While the benefits for schools and students are clear, for these partnerships to persist over the longer term, they’ll need to prove their worth to the employers and professionals whose time and expertise make them possible. There needs to be a clear payoff for employers’ partnership, such as added capacity against business goals, increased community awareness, or a stronger local workforce, where workers are better prepared to fill needed positions.
Looking Ahead
This points to a major challenge for the CTE for All movement: balancing real-world concrete learning with the foundational experiences that students need to quickly become skilled, and then reskilled, in the fast-changing careers of the future.
A narrow focus on career skills risks leaving students with superficial technical skills, which will likely become outdated or lock young people into a particular industry. That could mean risky and expensive upskilling later on, according to Alec Resnick, founder of Powderhouse, a research, design, and advocacy group that offers real-world learning in both school and professional environments. However, if CTE meaningfully unifies academic and technical learning, it can reveal the powerful ideas that shape every career.
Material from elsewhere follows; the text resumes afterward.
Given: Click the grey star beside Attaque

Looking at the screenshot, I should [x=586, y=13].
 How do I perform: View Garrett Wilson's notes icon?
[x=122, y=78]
It’s a tall order. But if we can figure out how to ensure electricians learn Maxwell’s equations and nurses understand the science behind CRISPR, then we might have a viable path forward for students. Higher education has done this for years—consider Northeastern University’s Cooperative Education program, which directly connects to the classroom-based learning students do and counts for credit.
Better yet, these types of programs help students make more informed choices, with a greater sense of purpose, about the effort they put into their schooling in high school and beyond. When young people learn about work at school and apply ideas from school to a workplace experience, they gain a sense of purpose and possibility for their learning. And at a moment when K–12 schools are struggling to get students to attend regularly, more opportunities to foster purpose and connect school with students’ personal and professional goals just may be what young people need most.
Michael Horn is an executive editor of Education Next, co-founder of and a distinguished fellow at the Clayton Christensen Institute for Disruptive Innovation, and author of Job Moves: 9 Steps for Making Progress in Your Career. Daniel Curtis is a Governor’s Fellow in the Connecticut Office of Workforce Strategy.